Sequence and time series data have a general formulation as sequence pairs :math:`\{(\mathbf{X}_i,\mathbf{y}_i)\}_{i=1}^{N}`, where each :math:`\mathbf{X}_i` is a multivariate sequence with :math:`T_i` samples :math:`\langle \mathbf{x}_{i,1}, \mathbf{x}_{i,2},...,\mathbf{x}_{i,T_i} \rangle` and each :math:`\mathbf{y}_i` target is a univariate sequence with :math:`T_i` samples :math:`\langle y_{i,1}, y_{i,2},...,y_{i,T_i} \rangle`. The targets :math:`\mathbf{y}_i` can either be sequences of categorical class labels (for classification problems), or sequences of continuous data (for regression problems). The number of samples :math:`T_i` varies between the sequence pairs in the data set. Time series' with a regular sampling period may be treated equivalently to sequences. Irregularly sampled time series are formulated with an additional sequence variable :math:`\mathbf{t}_i` that increases monotonically and indicates the timing of samples in the data set :math:`\{(\mathbf{t}_i, \mathbf{X}_i,\mathbf{y}_i)\}_{i=1}^{N}`.

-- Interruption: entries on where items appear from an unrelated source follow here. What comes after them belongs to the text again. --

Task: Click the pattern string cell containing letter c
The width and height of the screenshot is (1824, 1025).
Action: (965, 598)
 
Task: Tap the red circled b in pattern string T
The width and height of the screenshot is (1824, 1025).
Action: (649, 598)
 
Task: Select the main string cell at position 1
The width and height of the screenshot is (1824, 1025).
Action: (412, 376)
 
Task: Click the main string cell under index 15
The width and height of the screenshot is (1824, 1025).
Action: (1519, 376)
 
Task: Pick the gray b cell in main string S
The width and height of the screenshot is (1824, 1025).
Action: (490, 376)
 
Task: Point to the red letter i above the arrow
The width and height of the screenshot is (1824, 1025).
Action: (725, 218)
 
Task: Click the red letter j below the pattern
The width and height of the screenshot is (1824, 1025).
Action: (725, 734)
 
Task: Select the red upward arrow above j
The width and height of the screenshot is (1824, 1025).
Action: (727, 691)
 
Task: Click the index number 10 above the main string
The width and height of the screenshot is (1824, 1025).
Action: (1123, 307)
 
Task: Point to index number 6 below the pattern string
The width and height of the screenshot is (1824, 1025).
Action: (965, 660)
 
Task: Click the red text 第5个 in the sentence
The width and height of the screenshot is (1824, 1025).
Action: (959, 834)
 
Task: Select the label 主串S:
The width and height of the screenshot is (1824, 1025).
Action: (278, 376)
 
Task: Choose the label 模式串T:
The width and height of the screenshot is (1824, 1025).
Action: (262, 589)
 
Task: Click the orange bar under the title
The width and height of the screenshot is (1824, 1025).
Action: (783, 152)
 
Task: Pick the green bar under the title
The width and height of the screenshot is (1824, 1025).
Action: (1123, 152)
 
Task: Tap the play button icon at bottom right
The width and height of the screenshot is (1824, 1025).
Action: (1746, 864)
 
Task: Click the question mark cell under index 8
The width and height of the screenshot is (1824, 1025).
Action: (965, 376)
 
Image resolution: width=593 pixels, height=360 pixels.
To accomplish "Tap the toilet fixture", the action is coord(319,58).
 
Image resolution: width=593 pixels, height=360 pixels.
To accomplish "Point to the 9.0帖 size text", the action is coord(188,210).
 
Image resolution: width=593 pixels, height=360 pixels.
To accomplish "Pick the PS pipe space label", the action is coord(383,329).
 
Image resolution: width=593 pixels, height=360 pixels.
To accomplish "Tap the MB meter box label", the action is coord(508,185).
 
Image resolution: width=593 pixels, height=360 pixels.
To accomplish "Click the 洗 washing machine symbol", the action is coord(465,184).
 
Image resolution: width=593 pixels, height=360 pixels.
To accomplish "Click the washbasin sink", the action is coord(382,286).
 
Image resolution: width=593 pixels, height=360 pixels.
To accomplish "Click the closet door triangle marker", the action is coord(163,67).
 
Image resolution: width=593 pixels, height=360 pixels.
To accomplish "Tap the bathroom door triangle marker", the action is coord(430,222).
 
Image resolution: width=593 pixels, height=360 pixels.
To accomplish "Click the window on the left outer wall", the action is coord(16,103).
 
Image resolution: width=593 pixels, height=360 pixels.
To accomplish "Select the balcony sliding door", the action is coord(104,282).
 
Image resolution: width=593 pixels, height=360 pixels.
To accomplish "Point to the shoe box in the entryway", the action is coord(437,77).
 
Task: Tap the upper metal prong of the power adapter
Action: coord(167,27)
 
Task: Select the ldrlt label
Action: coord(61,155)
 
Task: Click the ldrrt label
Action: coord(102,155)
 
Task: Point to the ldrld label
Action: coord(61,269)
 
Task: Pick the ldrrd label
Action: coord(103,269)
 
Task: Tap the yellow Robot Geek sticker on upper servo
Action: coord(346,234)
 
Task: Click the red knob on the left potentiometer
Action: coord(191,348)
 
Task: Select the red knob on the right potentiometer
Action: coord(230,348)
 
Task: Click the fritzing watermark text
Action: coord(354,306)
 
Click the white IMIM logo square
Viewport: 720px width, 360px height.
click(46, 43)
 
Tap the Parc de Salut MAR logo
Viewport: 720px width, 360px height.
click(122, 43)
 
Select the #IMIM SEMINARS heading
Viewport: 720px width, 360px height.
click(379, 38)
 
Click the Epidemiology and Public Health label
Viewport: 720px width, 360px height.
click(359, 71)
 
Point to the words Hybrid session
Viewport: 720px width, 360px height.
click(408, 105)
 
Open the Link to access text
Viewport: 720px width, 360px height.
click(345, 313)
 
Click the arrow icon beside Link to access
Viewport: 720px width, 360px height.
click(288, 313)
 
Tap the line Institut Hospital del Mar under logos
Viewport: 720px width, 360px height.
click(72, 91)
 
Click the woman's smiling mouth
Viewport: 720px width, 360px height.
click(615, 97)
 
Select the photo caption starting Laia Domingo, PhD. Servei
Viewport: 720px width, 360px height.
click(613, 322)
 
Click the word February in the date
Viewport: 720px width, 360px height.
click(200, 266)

Important sub-classes of the general sequence learning problem are sequence classification and sequence prediction. In sequence classification problems (eg song genre classification), the target for each sequence is a fixed class label :math:`y_i` and the data takes the form :math:`\{(\mathbf{X}_i, y_i)\}_{i=1}^{N}`. Sequence prediction involves predicting a future value of the target :math:`(y_{i,t+f})` or future values :math:`\langle y_{i,t+1}, y_{i,t+2},..., y_{i,t+f} \rangle`, given :math:`\langle \mathbf{x}_{i,1}, \mathbf{x}_{i,2},...,\mathbf{x}_{i,t} \rangle, \langle y_{i,1}, y_{i,2},..., y_{i,t} \rangle`, and sometimes also :math:`\langle \mathbf{x}_{i,t+1}, \mathbf{x}_{i,t+2},...,\mathbf{x}_{i,t+f} \rangle`.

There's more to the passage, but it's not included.